Despite all my rants here about C, on my travel netbook I switched to XFCE as I could not stand the performance impact of all JavaScript and Python based extensions on GNOME.
I would expect so, but did you mean 500k or something? "50k rps on a beefy machine" sounds like about the same as, or maybe even a bit slower than, 20k–30k on this 2011 laptop, which was how fast httpdito was last time I measured it.
went back and looked at it. a webserver written in asm for the lols is okay but my point was that you probably want a proven, battle ready web server (along the lines of nginx or apache) if running something in production. So, 50k rps on a vanilla well used/well maintened server > 50k rps on an experiment (and don't get this wrong, it's pretty impressive for what it is)
Yeah, I definitely wouldn't advise anyone to run httpdito in production. It's so lacking in observability that it doesn't even log hits, it doesn't do timeouts, and its MIME types are configured by writing in assembly language. But it shows that some surprising things are possible. And it can be handy to serve up some static pages from your laptop to your phone or whatever.

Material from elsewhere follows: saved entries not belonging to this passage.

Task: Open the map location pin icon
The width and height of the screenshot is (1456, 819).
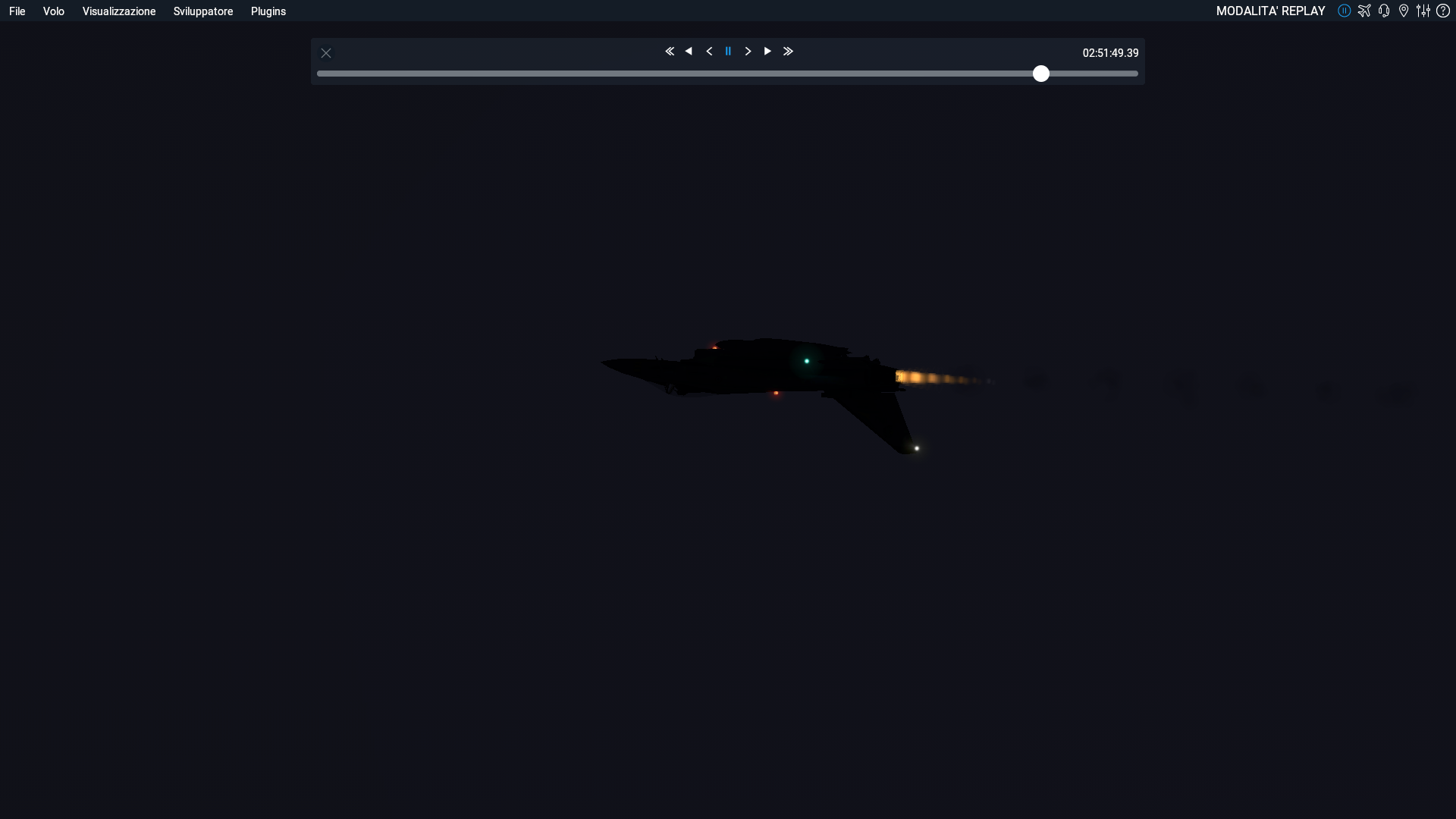Action: [x=1404, y=11]
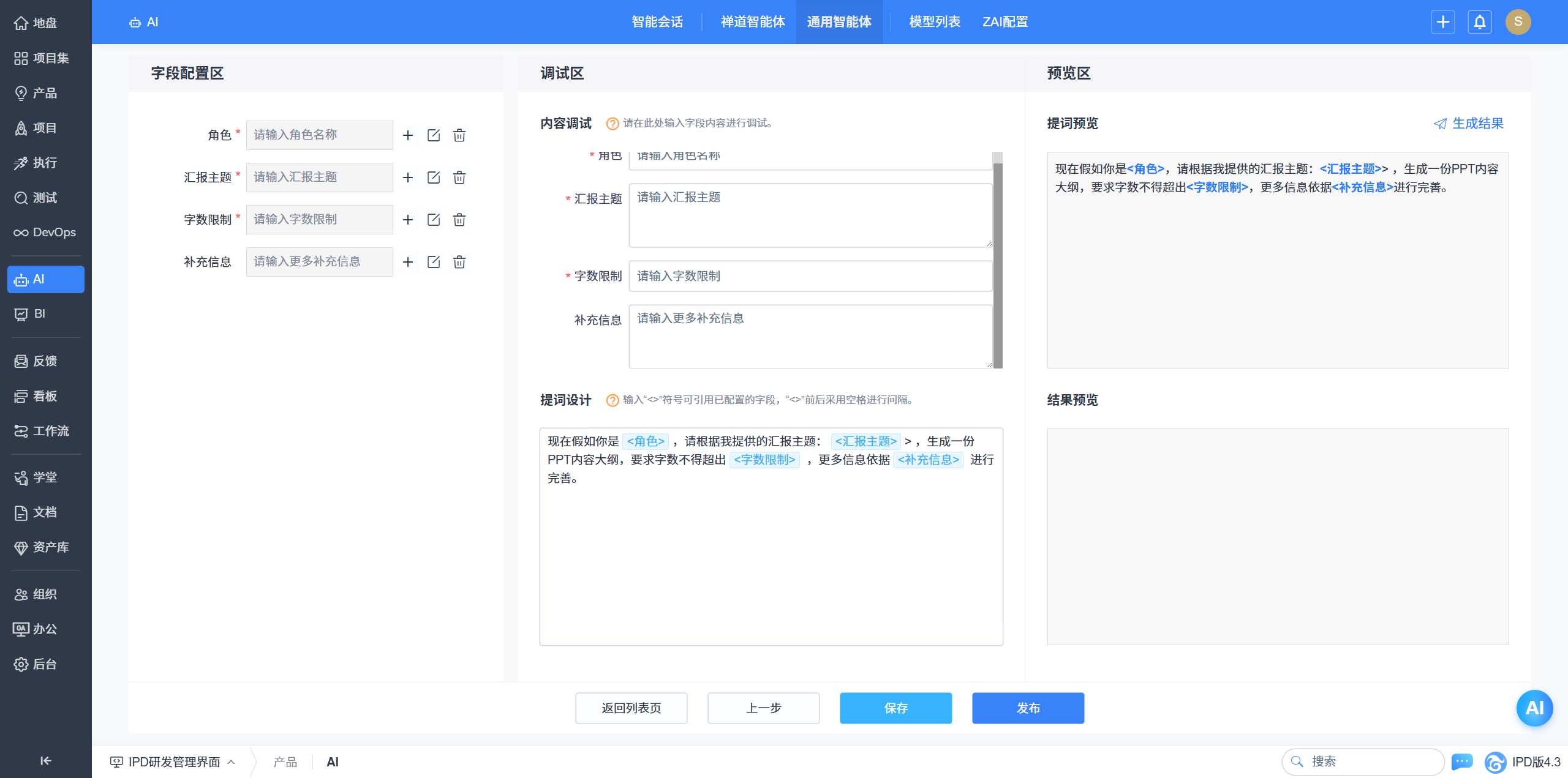Screen dimensions: 1568x778
Task: Click the plus icon beside 角色 field
Action: point(408,135)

It might sound like I'm trying to steal her thunder, but mostly what I'm trying to say is she is right. Listen to her. Here is further evidence that she is right.
As I wrote in https://gitlab.com/kragen/derctuo/blob/master/vector-vm.md, single-threaded nonvectorized C wastes on the order of 97% of your computer's computational power, and typical interpreted languages like Python waste about 99.9% of it. There's a huge amount of potential that's going untapped.
I feel like with modern technologies like LuaJIT, LevelDB, ØMQ, FlatBuffers, ISPC, seL4, and of course modern Linux, we ought to be able to do a lot of things that we couldn't even imagine doing in 2005, because they would have been far too inefficient. But our imaginations are still too limited, and industry is not doing a very good job of imagining things.
—
⁰ http://canonical.org/~kragen/sw/dev3/server.s
¹ http://canonical.org/~kragen/sw/dev3/httpdito-readme
² https://news.ycombinator.com/item?id=6908064
† It's actually bloated up to 2060 bytes now because I added PDF and CSS content-types to it, but you can git clone the .git subdirectory and check out the older versions that were under 2000 bytes.